Configuring a VPN Server
Exam: Microsoft 70-649 - TS: Upgrading Your MCSE on Windows Server 2003 to Windows Server 2008, Technology Specialist
External clients that are connected to internet, access to internal networks can be provided by VPN servers. Windows Server 2008 can be configured to act like a VPN server by installation of Network Policy and Access Services server role and selecting Routing and Remote Access Services and Remote Access Service role services.
Windows Server 2008 can act both like a VPN server and a dial-up server at the same time. In most of the deployments have it acting one or the other role. For configuring Windows Server 2008 to perform functions like a VPN server, the following steps need to be followed:
- The first step is to run the Routing And Remote Access Server Setup Wizard. The wizard is in the Routing And Remote Access console. Click on the Remote Access (Dial-Up Or VPN) option.

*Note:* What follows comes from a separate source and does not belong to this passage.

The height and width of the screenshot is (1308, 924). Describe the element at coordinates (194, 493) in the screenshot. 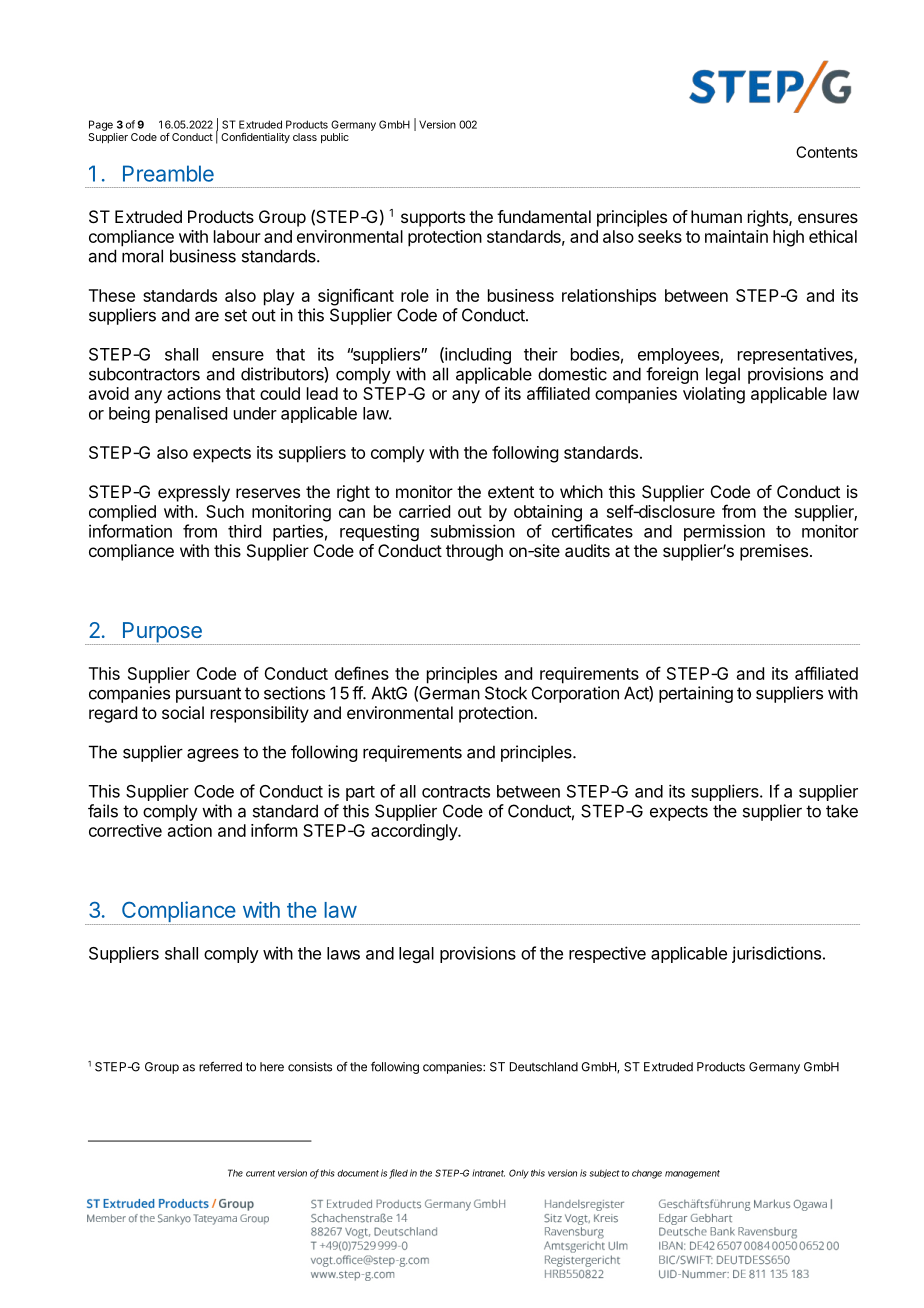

- Click on the network interface that is connected to the Internet. For configuration of the interface a public IP address has to be used. If NAT is being used, the appropriate ports have to be forwarded to it from the NAT server's public IP address.

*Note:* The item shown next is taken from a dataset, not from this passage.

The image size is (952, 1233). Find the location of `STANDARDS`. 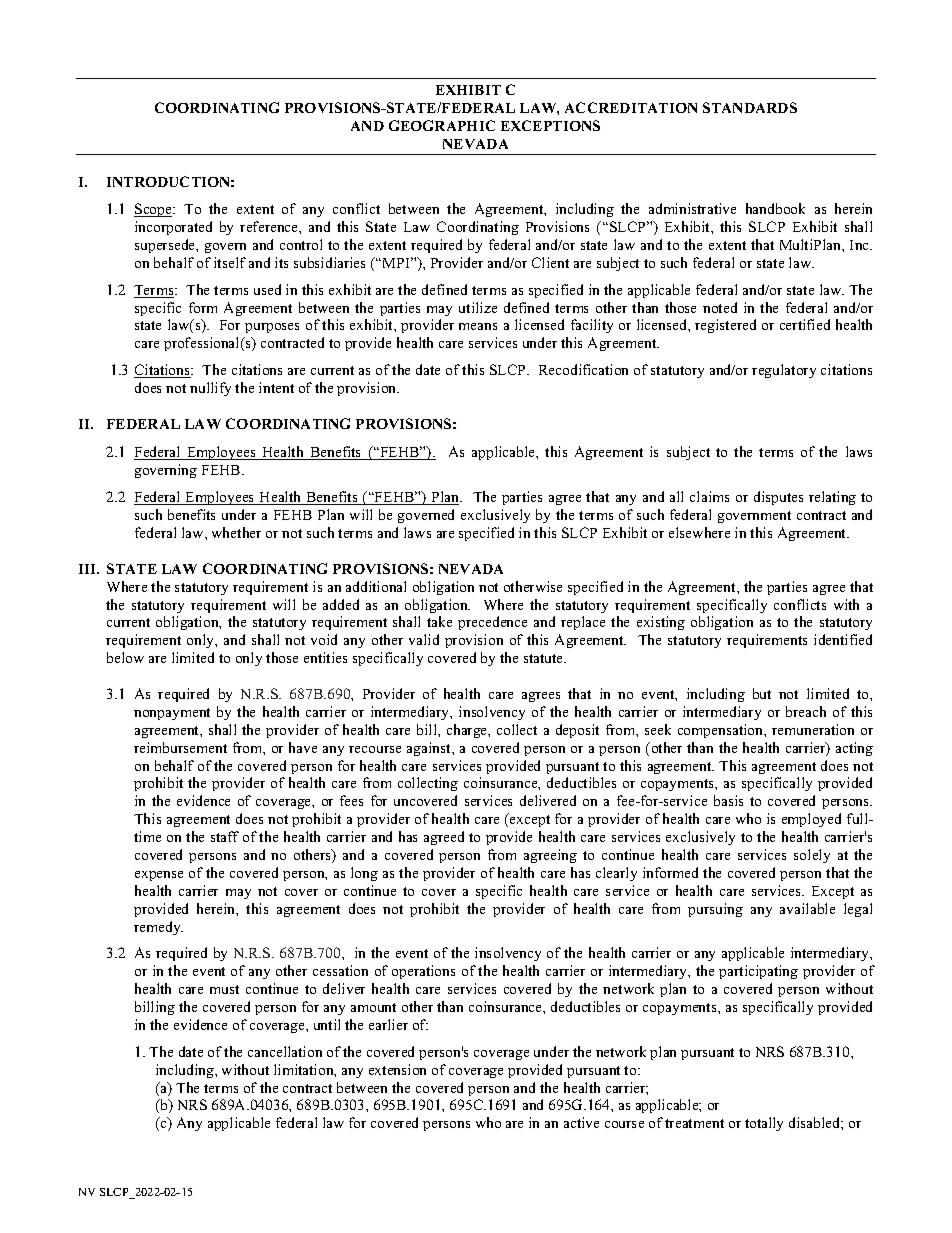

- The next step is to specify if the assignment of IP addresses to VPN clients has to be from a static pool or from a DHCP server which is on the internal network.
- The next step involves specifying if the VPN server is to perform authentication locally or as a RADIUS client.
VPN Protocols
3 VPN protocols are supported by Windows Server 2008: SSTP, L2TP, and PPTP. Discussing the protocols in detail:- Secure Socket Tunneling Protocol (SSTP): It uses an HTTPS channel for the process of encapsulation. User authentication is carried out by encryption and PPP. TCP port 443 uses SSTP, that is used for SSL traffic. This means that it is very rarely blocked by firewalls at public access points like hotels etc.
NAT gateways can be easily traversed by SSTP. A major drawback with SSTP is that it is only supported by Windows Server 2008 and Windows Vista SP1. SSTP requires installation of Secure Sockets Layer (SSL) certificate on the VPN server. This matches the hostname that is assigned to the public address of the VPN server. The connection is made by the clients using this very hostname and they need to trust the certification authority (CA) that releases the SSL certificate.
- Layer 2 Tunneling Protocol with IPsec (L2TP/IPsec): For protecting the data, IPsec and PPP are used by L2TP. The default configuration uses a PKI (public key infrastructure) for issuing computer certificates to every VPN client. Using preshed keys is also a possibility but it is not a secure option. L2TP/IPsec is supported by Windows Server 2008, Vista, XP, and Windows 2003. It is only Windows XP with Service Pack 2 and later that can use L2TP/IPsec through NAT gateways as they are compatible with NAT Traversal. Data encryption, integrity protection and origin authentication are a part of L2TP/IPsec. UDP -User Datagram Protocols ports 500, 1701 and 4500 are to be used for allowing L2TP/IPsec access to the VPN server.
- Point to Point Tunneling Protocol (PPTP): Microsoft Point-to-Point (MPPE) are used by PPTP for encrypting and PPP for the purposes of user authentication. Not as secure as L2TP/IPsec or SSSTP. Some NAT gateways can be traversed by PPTP. PPTP provides data encryption but not data integrity and authentication of origin of data.
When Windows Server 2008 is configured as a VPN server, connections can be made by using all three protocols. Separate network policies for different connection settings can be configured. The settings are dependent on the protocol that is being used. For disabling a specific protocol, the first step is to clear the check boxes for Remote Access Connections (Inbound Only) and Demand-Dial Routing Connections (Inbound And Outbound). The same is depicted in the diagram given below.
Disabling PPTP on a VPN server
VPN Authentication
The authentication protocols for VPN connections that are supported by Windows Server 2008 are MS-CHAPv2, EAP-MS-CHAPv2, EAP-TLS, PEAP-MS-CHAPv2 and PEAP-TLS.